Requirement:
From the line containing "Task: Enable Basic" down to the final line of the entries below, quote every line verbatim. Exclude pictures.

Stored items:
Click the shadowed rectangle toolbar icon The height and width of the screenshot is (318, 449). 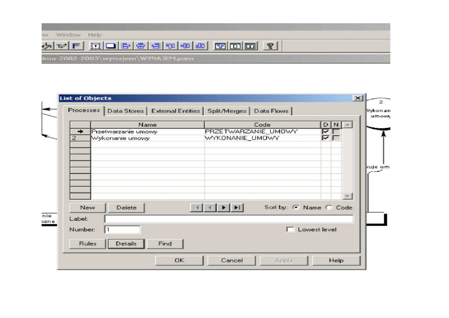111,46
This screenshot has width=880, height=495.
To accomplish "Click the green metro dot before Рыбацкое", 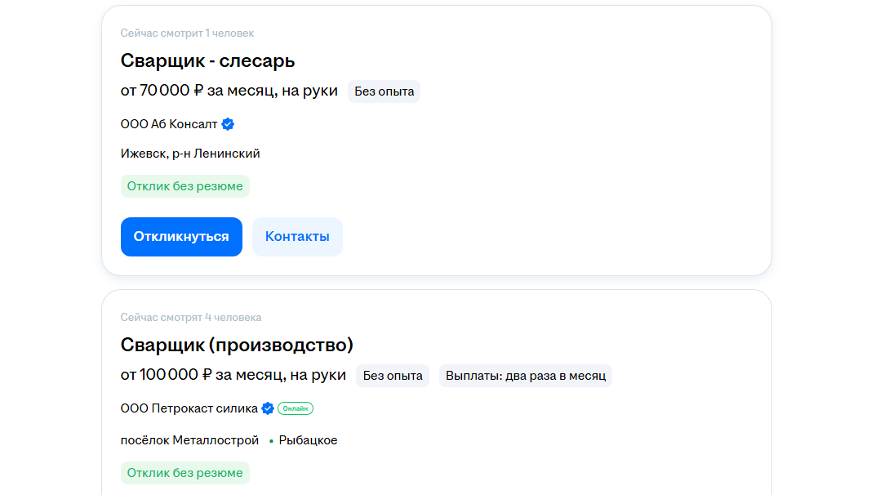I will pos(271,441).
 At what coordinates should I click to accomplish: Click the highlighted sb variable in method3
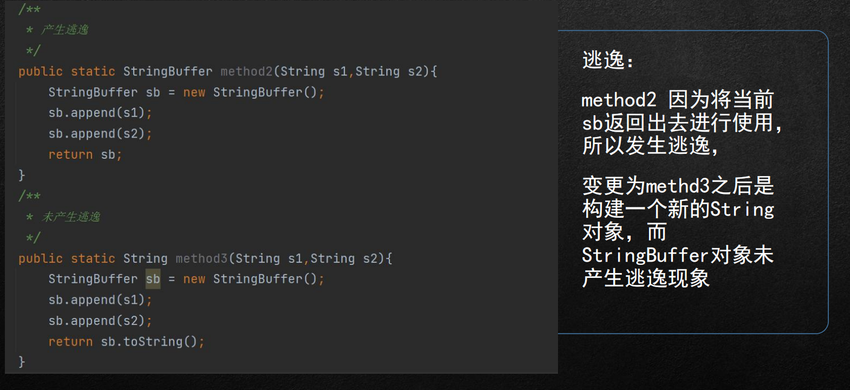[x=153, y=279]
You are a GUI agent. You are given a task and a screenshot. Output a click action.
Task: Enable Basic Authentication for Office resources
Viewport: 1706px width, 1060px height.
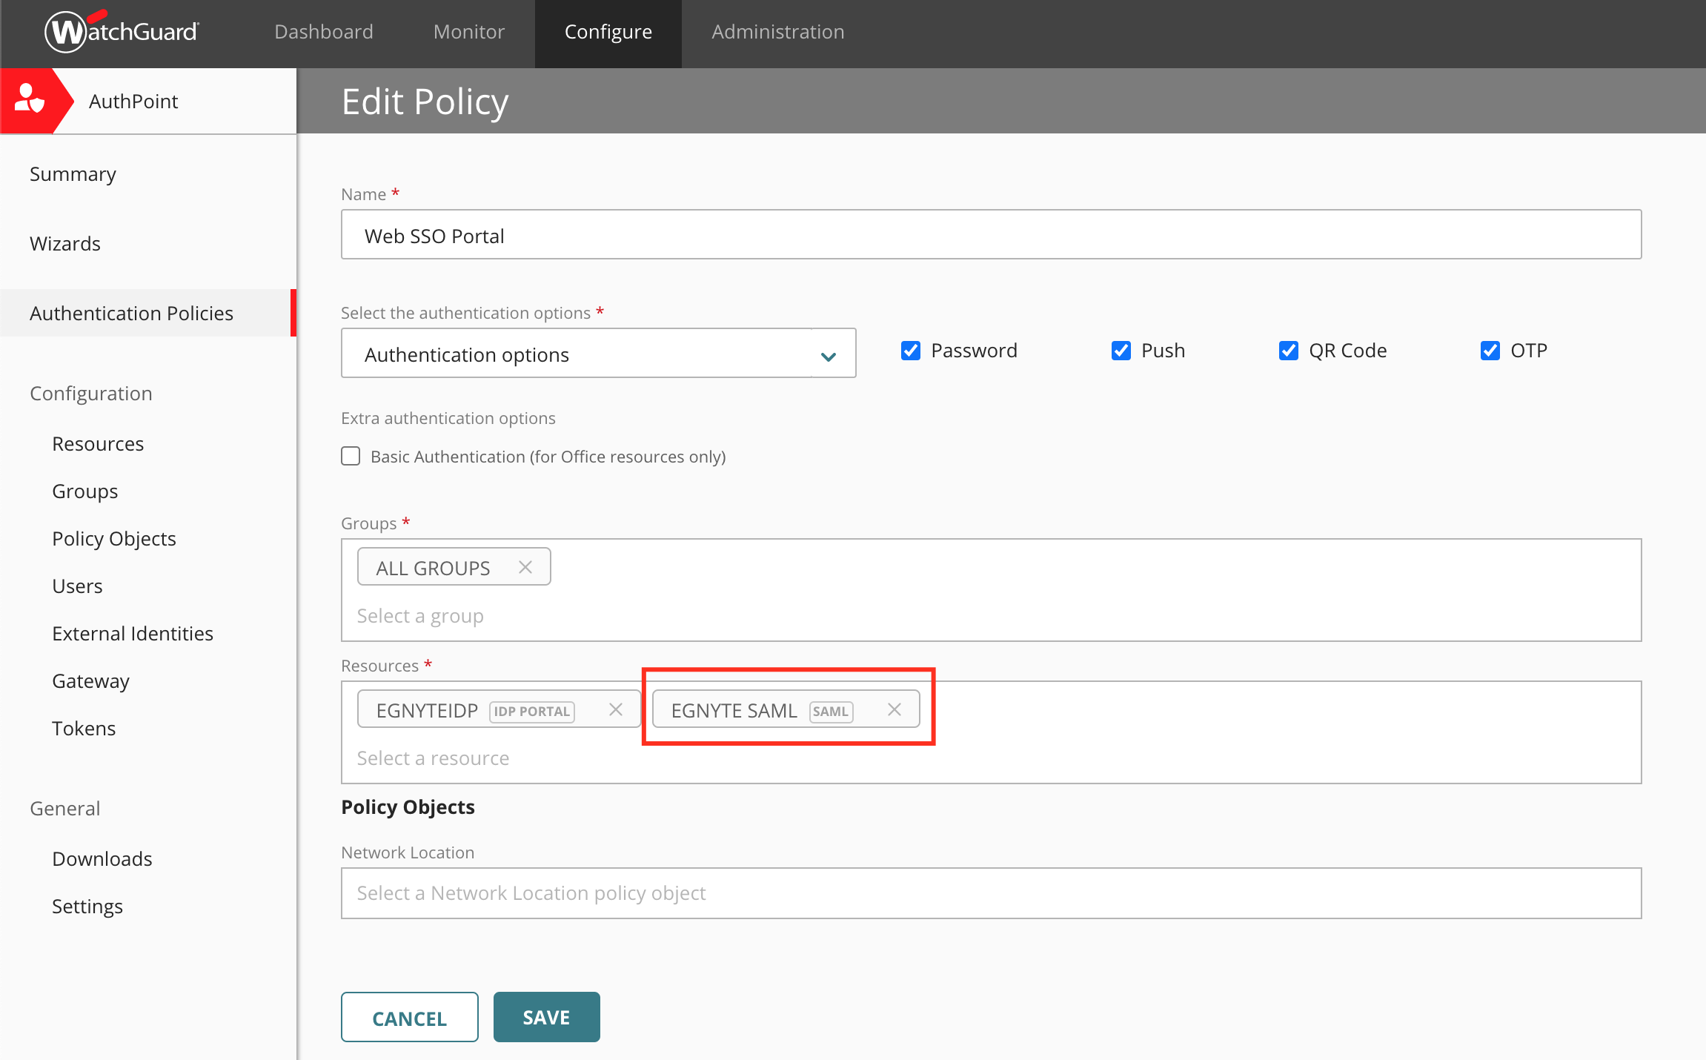351,456
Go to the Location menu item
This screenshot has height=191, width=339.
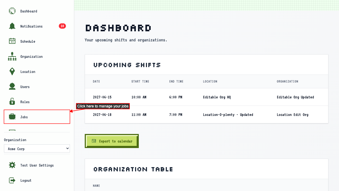[37, 72]
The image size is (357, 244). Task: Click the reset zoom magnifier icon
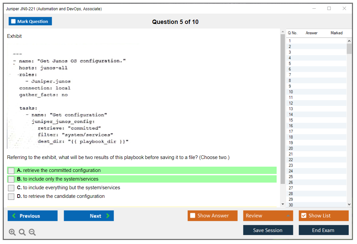tap(22, 232)
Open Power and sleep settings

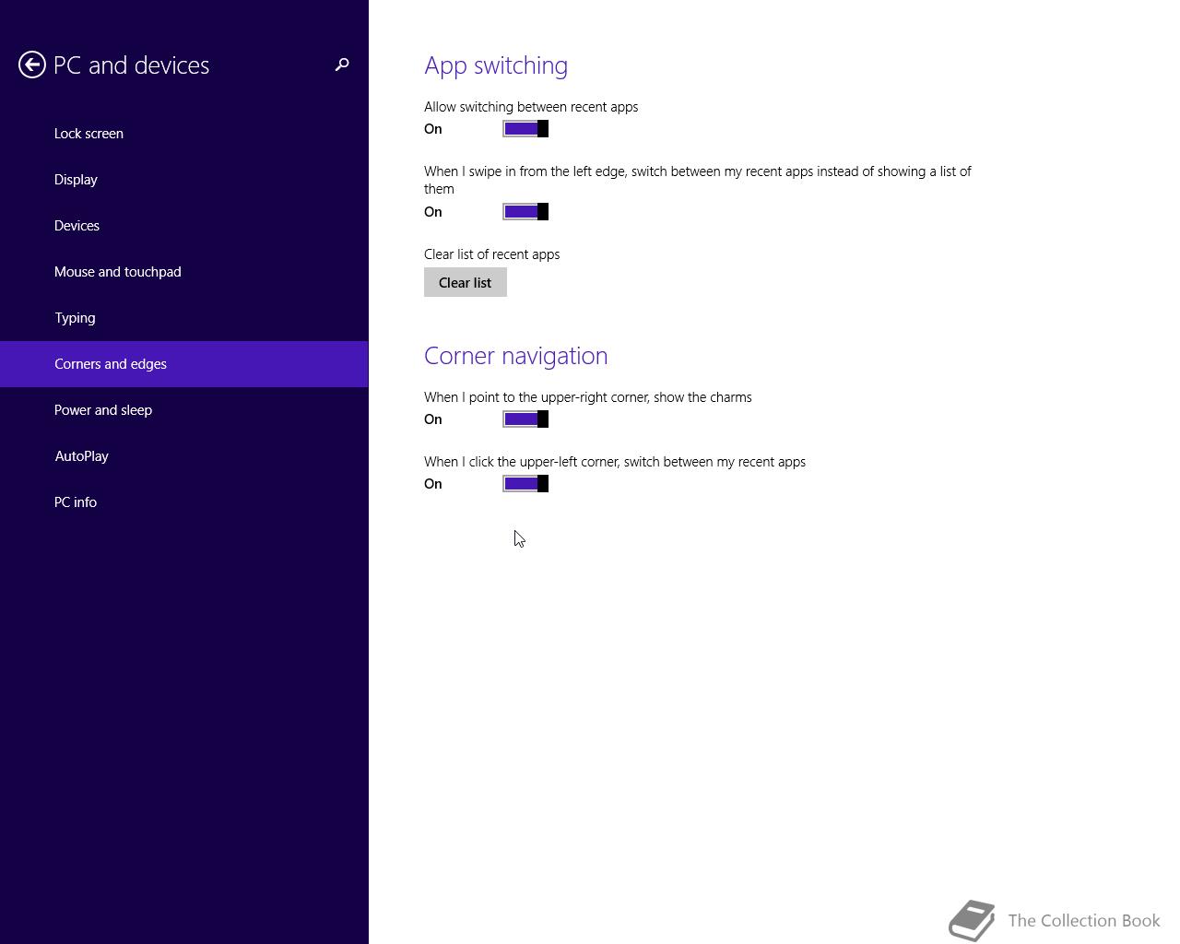point(184,410)
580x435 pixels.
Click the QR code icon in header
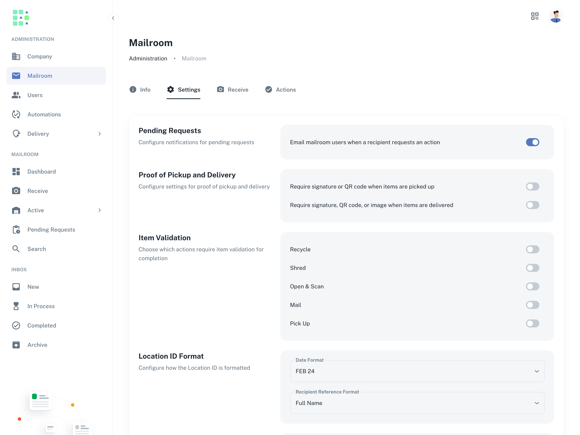(x=535, y=16)
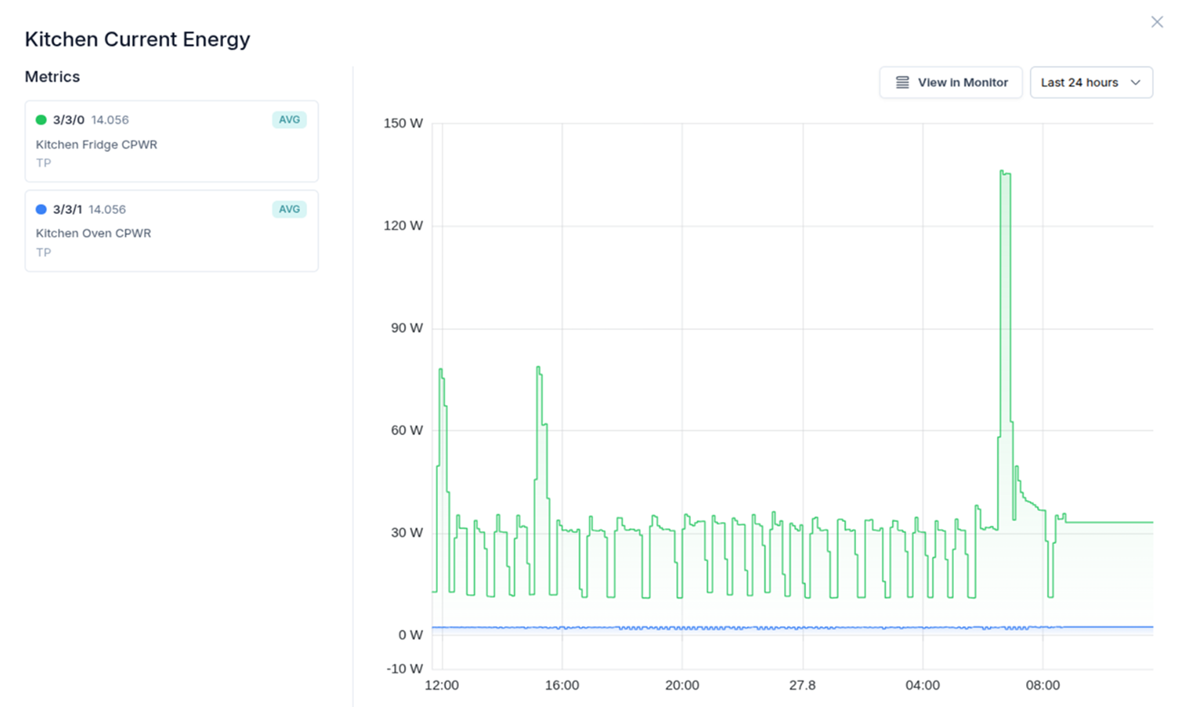
Task: Click the 14.056 value on Kitchen Fridge card
Action: click(109, 119)
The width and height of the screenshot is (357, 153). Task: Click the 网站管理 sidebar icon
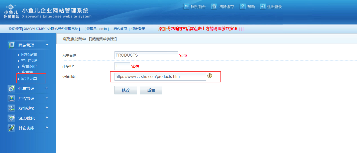(x=12, y=45)
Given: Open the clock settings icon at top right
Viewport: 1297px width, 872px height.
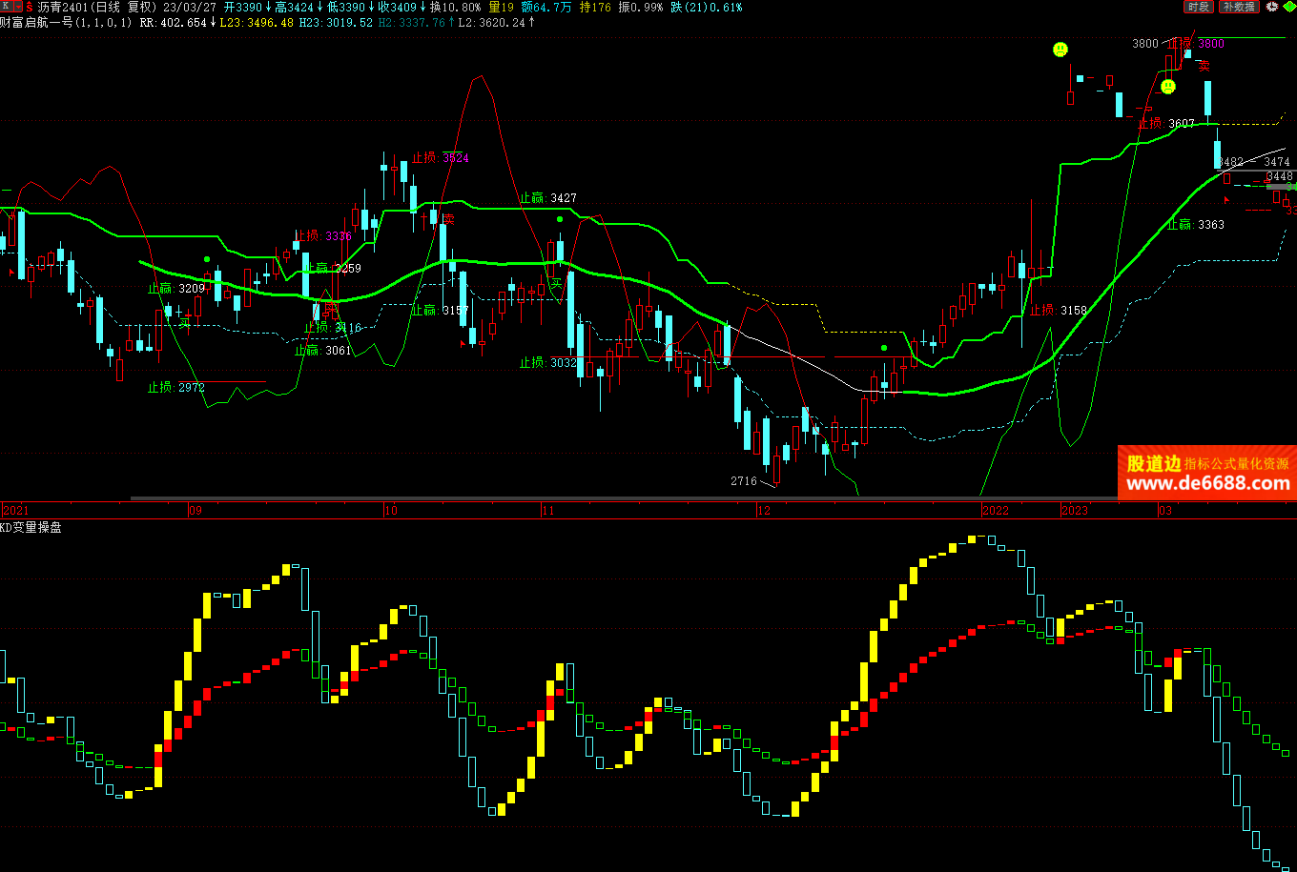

Answer to the problem:
Task: Enable Basic Authentication for Office resources
Viewport: 1706px width, 1060px height.
351,456
Go to the Location menu item
This screenshot has height=191, width=339.
[37, 72]
The image size is (357, 244). Task: Click the reset zoom magnifier icon
tap(22, 232)
Open Power and sleep settings

point(184,410)
580x435 pixels.
Click the QR code icon in header
(x=535, y=16)
Task: Click the 14.056 value on Kitchen Fridge card
Action: click(109, 119)
The width and height of the screenshot is (357, 153). Task: Click the 网站管理 sidebar icon
(x=12, y=45)
Given: Open the clock settings icon at top right
Viewport: 1297px width, 872px height.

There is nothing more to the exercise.